What is your view on best practices and the marketplace, and how does this differentiate Lumesse within the space?

That’s a good question. We have a very unique view of the market, which is not always in line with the key analysts or the other key players. Lumesse was formed and founded by HR professionals. So we see ourselves as an HR solution provider and not as an IT company. We are very much recognized for our HR expertise and our professional services—our best practices capabilities are really helping customers to first understand the talent management challenge and then figure out the optimal solution to their needs. We want to give them the best advice for their use case. So, our philosophy is that there isn’t a single best practice for all recruiting operations.

That goes against the market trend of standardizing throughout. When we made the step to work with Salesforce, the reason we did that was because of their App Exchange, because they make everything modular. By modulizing tasks, our customers have the flexibility to configure those tasks and at the same time the platform provides the standards and norms that drive efficiency. But that structural belief that you need to be flexible and configurable is something very core to Lumesse, and this is why we’re particular strong in the market.

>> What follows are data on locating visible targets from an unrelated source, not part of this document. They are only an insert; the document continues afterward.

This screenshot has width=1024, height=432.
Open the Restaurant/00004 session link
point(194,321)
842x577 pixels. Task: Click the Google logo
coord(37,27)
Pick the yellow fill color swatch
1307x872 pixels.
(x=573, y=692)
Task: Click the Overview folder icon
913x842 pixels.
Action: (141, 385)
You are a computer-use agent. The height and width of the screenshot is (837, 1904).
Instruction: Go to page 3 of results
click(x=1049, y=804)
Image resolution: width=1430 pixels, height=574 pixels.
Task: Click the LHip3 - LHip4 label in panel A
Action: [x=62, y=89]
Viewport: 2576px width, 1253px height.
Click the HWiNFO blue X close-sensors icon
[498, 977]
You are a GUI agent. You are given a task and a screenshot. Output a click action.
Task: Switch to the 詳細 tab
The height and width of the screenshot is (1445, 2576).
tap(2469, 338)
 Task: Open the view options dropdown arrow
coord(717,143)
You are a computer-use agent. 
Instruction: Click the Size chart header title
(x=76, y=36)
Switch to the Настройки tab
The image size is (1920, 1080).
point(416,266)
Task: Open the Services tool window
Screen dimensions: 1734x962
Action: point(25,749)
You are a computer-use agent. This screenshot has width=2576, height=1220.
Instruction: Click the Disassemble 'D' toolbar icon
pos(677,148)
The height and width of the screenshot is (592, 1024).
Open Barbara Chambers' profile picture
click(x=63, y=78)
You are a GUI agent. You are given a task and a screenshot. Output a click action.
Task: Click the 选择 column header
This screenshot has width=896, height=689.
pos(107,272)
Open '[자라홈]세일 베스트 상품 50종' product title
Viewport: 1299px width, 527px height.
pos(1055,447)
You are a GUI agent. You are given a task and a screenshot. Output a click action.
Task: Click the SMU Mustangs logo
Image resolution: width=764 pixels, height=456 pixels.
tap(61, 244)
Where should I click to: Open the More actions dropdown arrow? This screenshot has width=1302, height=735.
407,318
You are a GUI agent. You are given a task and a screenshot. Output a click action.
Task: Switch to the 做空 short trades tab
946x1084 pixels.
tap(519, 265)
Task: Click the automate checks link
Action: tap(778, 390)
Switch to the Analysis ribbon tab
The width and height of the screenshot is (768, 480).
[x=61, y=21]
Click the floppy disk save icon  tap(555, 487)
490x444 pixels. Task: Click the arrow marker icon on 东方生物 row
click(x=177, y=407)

Now, most of the analysts actually drive towards a consolidative approach, and we fundamentally disagree. We believe customer flexibility is a very important requirement if you really want to build leading HR practices. If you want to have average HR practices, you can buy off-the-shelf solutions and use the best practices that are already established in the industry.

If you want to build a competitive advantage, then you want to build the best practices yourselves. We’re after the very configurable environment that adopts and grows with the market innovation. These are the kind of customers we are looking for: HR leaders that will use us to make a strategic difference, where HR and talent is part of the CEO’s agenda. The company objectives should include at least one talent objective, and Lumesse offers the solution that will help them optimize.